En un mundo hiperconectado, en el que todo está a un clic de distancia, la ciberseguridad dejó de ser un asunto técnico para convertirse en un componente esencial de la estrategia empresarial. Hoy, tanto los equipos que operan dentro de las organizaciones como los consumidores dependen de prácticas digitales seguras que protejan sus datos, sus decisiones y su interacción diaria con la tecnología.
Esto toma aún más relevancia si se tiene en cuenta que las amenazas digitales están evolucionando más rápido de lo que las organizaciones pueden adaptarse. La geopolítica y las tecnologías disruptivas se han convertido en factores determinantes del riesgo, presionando a las empresas a replantear de manera urgente sus estrategias de protección. De hecho, según datos del Global Digital Trust Insights 2026 de PwC Colombia, el 63 % de los líderes empresariales y tecnológicos en el país ya ubica la inversión en riesgos de ciberseguridad entre sus tres prioridades estratégicas para el próximo año.
La primera línea de defensa
Frente a amenazas cada vez más sofisticadas, las prácticas básicas se convierten en la primera barrera. Acciones tan sencillas como usar contraseñas únicas y seguras, activar la autenticación fuerte (biométricos, tokens, entre otros), mantener los dispositivos actualizados y desconfiar de enlaces o archivos inesperados, representan la primera línea de defensa frente a ataques como phishing o robo de credenciales.
Sin embargo, la verdadera diferencia no está en la tecnología o herramienta que se utilice, sino en adoptar una actitud preventiva. Validar permisos antes de compartir información, revisar la privacidad de plataformas o aplicar el principio de mínimo privilegio no solo reduce riesgos: construye una cultura de seguridad en cada clic.
La inteligencia artificial: ¿amenaza, aliada o ambas?
La IA se ha convertido en uno de los motores principales de la transformación digital. Pero también ha traído nuevos retos. Su uso en las organizaciones exige equilibrar eficiencia con privacidad, y automatización con ética.
Para aprovecharla de forma segura, las empresas deben implementar marcos de gobernanza que integren seguridad, ética y cumplimiento desde el diseño. Esto implica anonimizar la información que se utiliza para entrenar modelos, establecer políticas claras para el uso de datos, auditar los algoritmos con regularidad y limitar estrictamente quién puede acceder a las herramientas de IA y con qué propósito.
‘El equilibrio también se construye desde la cultura organizacional’, resaltó Carlos Rodríguez, director de Ciberseguridad y Privacidad de PwC Colombia. ‘Capacitar a los equipos en uso seguro y responsable, evaluar a los proveedores bajo criterios de seguridad y desplegar soluciones que eviten la exfiltración o filtración de datos permiten mantener un control claro sobre los riesgos. La IA es un habilitador poderoso, siempre y cuando su adopción ocurra dentro de un marco de protección que garantice la transparencia y respalde la confianza del usuario’.
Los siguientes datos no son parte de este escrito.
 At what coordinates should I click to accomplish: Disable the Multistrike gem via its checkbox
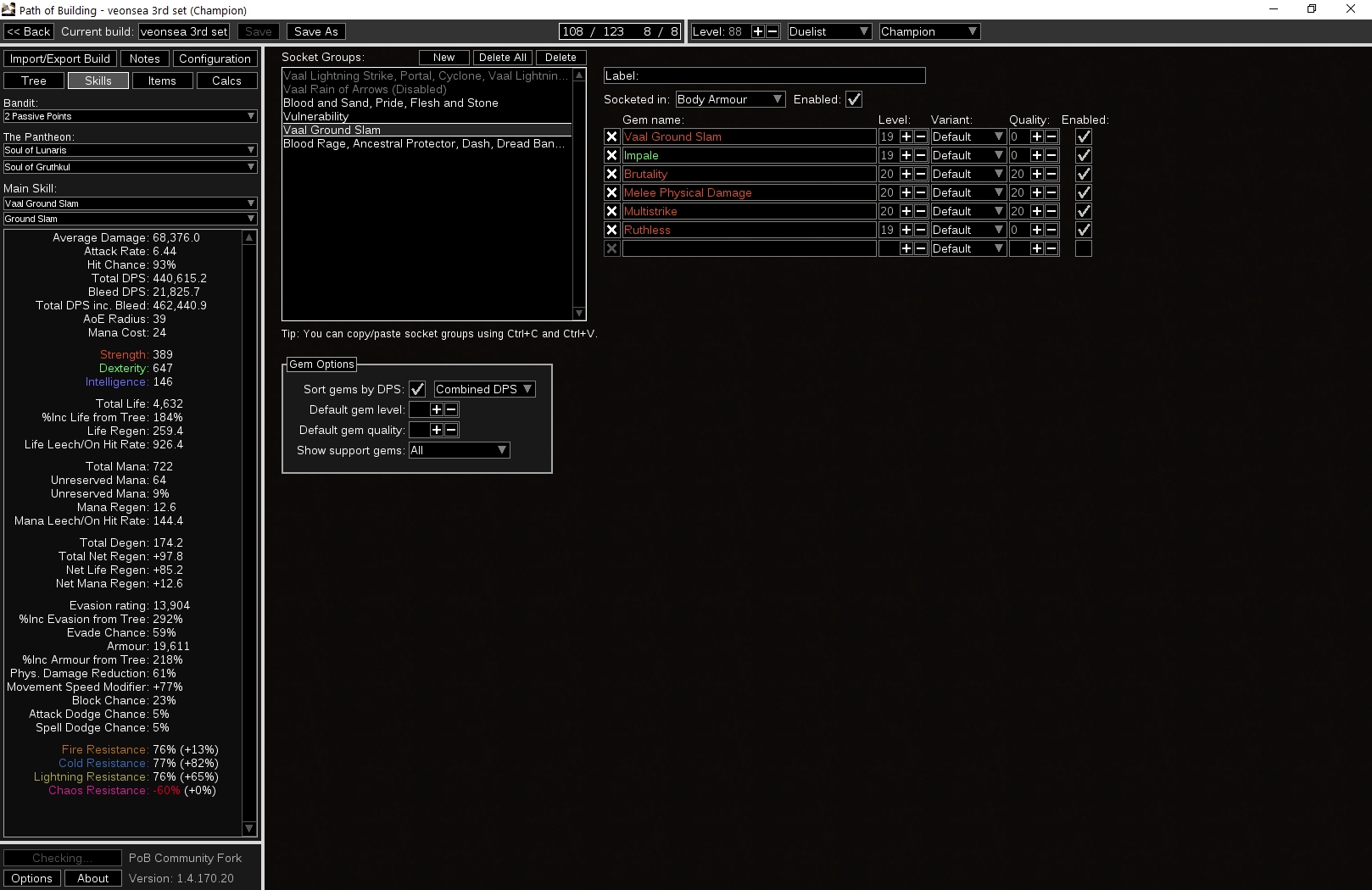point(1083,211)
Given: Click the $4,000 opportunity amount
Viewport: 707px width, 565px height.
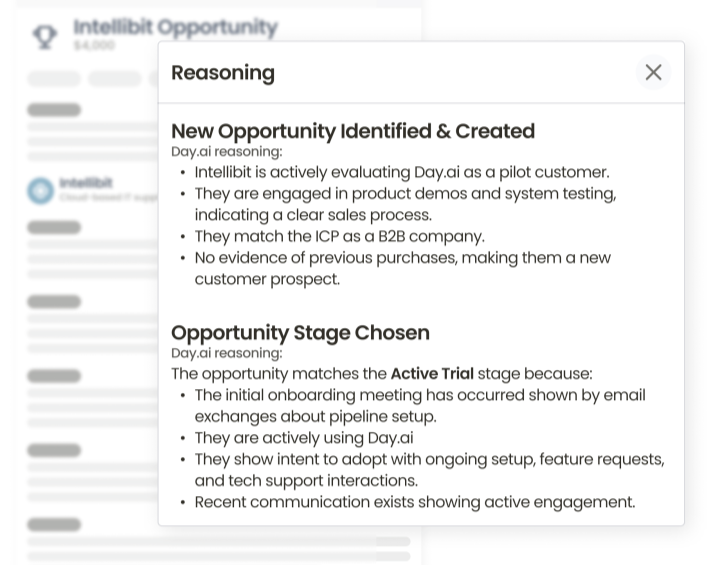Looking at the screenshot, I should click(x=94, y=45).
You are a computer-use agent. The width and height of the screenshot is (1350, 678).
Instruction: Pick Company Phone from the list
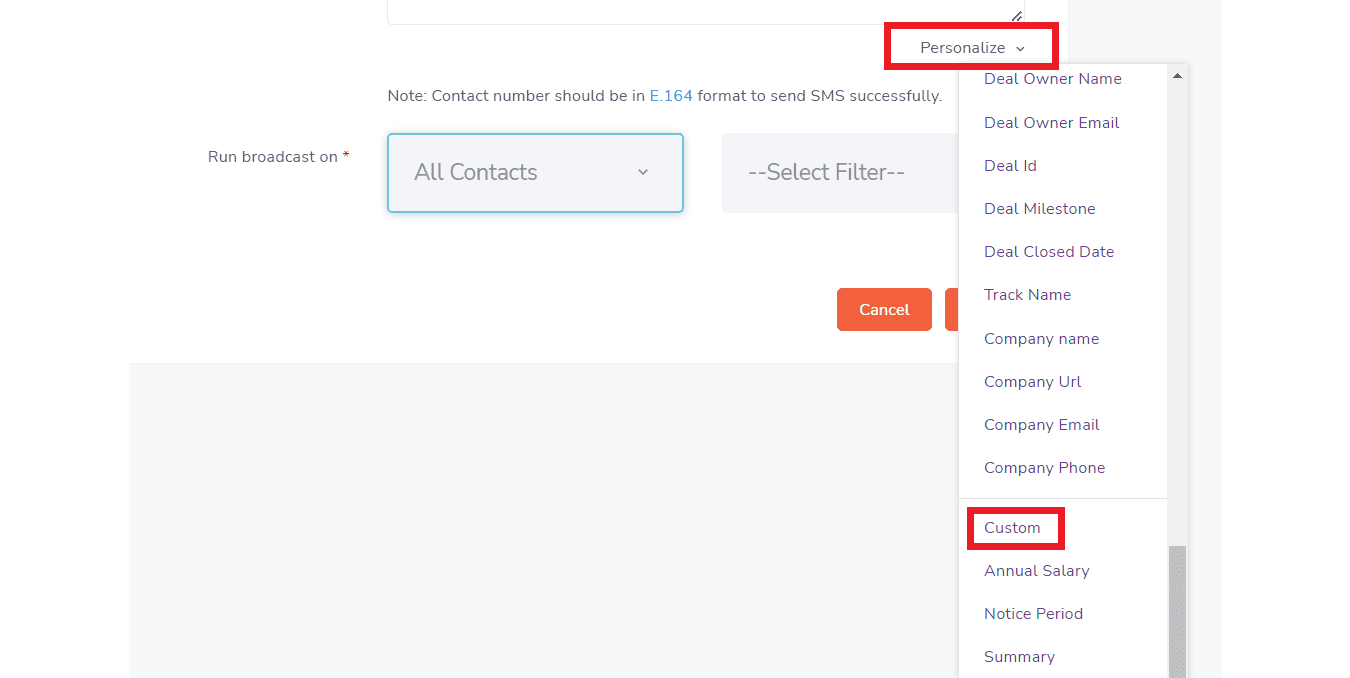(x=1044, y=467)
Es por ello que los responsables de seguridad a nivel global están dando a este tema una prioridad cada vez mayor. De hecho, según los resultados del estudio de PwC Colombia, el 48 % de estos líderes a nivel global y 58 % en América Latina ubican como prioridad fortalecer la búsqueda de amenazas habilitada por IA en los próximos 12 meses. No obstante, lograr un equilibrio entre seguridad y uso responsable de la IA no es un reto exclusivo de los equipos de Tecnología de la Información (TI). Requiere equipos sensibilizados, proveedores alineados y una cultura de transparencia que preserve la confianza de clientes y colaboradores.
Según los expertos, a esto se suma la manera en que la irrupción de la IA está demandando nuevas competencias dentro de las organizaciones. Para el director de Ciberseguridad y Privacidad de PwC Colombia, los profesionales deben desarrollar pensamiento crítico, alfabetización digital y comprensión básica de los modelos con los que trabajan. Y es que, si bien la tecnología potencia las acciones, es el criterio humano el que evita errores, sesgos o malas interpretaciones. ‘La IA no reemplaza la capacidad humana: la amplifica, siempre que exista criterio para interpretarla’, afirmó Rodríguez.
La ciberseguridad dejó de percibirse como un elemento externo o complementario para convertirse en el centro mismo de la operación empresarial. Ya no se trata solo de proteger equipos o sistemas, sino de garantizar la continuidad, la reputación y la confianza que sostienen el funcionamiento del negocio. Cada proceso, cada dato y cada persona cumplen un rol determinante en este entorno, donde la ciberseguridad se consolida como un pilar fundamental para proteger el corazón operativo de las organizaciones.